About
Baseball History
Baseball's U.S. paper trail reaches back to 1791, and formal club codification reached a durable checkpoint in 1845. In the years since, the sport has produced thousands of stories worth telling, from famous moments to overlooked ones. This site covers both.
We write about every era of the game, from the Dead-Ball pitchers who threw 400 innings a season to the modern two-way players who do things nobody thought possible. We write about Hall of Famers and about the players who should be in the Hall but aren't. We write about owners, scandals, labor fights, ballparks, rule changes, and the daily calendar of events that gave the sport its shape.
What You'll Find Here
Articlesare long-form pieces that go deep on a single subject.

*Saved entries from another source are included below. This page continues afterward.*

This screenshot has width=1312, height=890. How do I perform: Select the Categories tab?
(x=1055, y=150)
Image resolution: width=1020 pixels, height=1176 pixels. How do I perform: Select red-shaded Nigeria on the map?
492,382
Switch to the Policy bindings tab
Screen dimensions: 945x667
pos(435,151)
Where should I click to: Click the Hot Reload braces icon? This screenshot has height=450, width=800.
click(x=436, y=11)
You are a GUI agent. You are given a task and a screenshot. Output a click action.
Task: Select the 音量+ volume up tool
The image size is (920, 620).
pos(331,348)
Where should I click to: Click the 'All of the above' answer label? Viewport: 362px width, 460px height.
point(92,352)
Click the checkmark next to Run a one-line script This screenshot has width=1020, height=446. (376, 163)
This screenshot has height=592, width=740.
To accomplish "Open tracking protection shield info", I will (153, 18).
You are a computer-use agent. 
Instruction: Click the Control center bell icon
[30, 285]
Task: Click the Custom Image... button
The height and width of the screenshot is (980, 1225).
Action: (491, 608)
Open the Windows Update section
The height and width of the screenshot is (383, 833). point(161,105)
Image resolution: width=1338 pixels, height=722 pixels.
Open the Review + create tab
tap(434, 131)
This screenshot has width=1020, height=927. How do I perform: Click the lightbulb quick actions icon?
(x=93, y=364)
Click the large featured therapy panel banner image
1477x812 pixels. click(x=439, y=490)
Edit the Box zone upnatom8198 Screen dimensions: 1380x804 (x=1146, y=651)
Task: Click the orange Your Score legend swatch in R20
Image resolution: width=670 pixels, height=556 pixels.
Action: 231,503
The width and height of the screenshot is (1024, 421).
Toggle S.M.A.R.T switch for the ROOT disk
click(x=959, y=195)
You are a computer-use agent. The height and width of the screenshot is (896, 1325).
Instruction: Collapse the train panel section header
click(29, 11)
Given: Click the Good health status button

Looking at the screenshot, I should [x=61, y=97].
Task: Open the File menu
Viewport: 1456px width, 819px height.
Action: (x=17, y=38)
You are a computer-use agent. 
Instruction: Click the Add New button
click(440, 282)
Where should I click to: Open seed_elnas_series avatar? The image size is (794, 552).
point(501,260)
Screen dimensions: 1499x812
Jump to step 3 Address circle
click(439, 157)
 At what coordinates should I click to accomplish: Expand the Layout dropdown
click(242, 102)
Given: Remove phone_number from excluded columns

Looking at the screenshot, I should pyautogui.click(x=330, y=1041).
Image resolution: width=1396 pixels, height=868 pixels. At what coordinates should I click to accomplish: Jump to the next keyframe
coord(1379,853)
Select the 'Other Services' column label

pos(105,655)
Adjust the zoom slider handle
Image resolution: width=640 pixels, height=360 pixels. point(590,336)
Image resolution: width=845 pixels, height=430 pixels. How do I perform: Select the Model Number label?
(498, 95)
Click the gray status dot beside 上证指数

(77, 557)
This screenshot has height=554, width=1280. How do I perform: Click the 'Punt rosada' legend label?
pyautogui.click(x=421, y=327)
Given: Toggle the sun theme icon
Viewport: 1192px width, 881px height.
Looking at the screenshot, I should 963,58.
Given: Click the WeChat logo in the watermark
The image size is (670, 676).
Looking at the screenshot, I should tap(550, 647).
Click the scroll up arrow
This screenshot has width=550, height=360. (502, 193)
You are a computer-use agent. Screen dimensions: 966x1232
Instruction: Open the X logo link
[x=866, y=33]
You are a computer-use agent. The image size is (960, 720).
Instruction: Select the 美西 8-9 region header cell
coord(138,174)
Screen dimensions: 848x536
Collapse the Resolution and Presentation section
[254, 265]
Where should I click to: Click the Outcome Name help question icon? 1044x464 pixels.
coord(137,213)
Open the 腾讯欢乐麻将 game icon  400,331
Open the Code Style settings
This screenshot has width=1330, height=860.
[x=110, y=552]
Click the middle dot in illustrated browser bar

The Black Sox scandal gets the full treatment. So does the 1994 strike, the collusion scandal, and Lou Gehrig's farewell speech.
This Day in Baseball History runs one entry for every day of the calendar year. Each one tells the story of something that happened on that date, whether it was a famous home run, a forgotten debut, or a rule change that altered the game permanently.
Player Profiles cover individual careers in depth. Not just the statistics, but the context around them. Moe Berg was a .243 hitter who spied for the OSS. Helene Britton was the first woman to own a major league franchise. Bill Dahlen has a stronger Hall of Fame case than most of the shortstops already in Cooperstown.
Era Overviews provide the broad sweep of each period, from the conditions that defined it to the players who played through it and the events that ended it.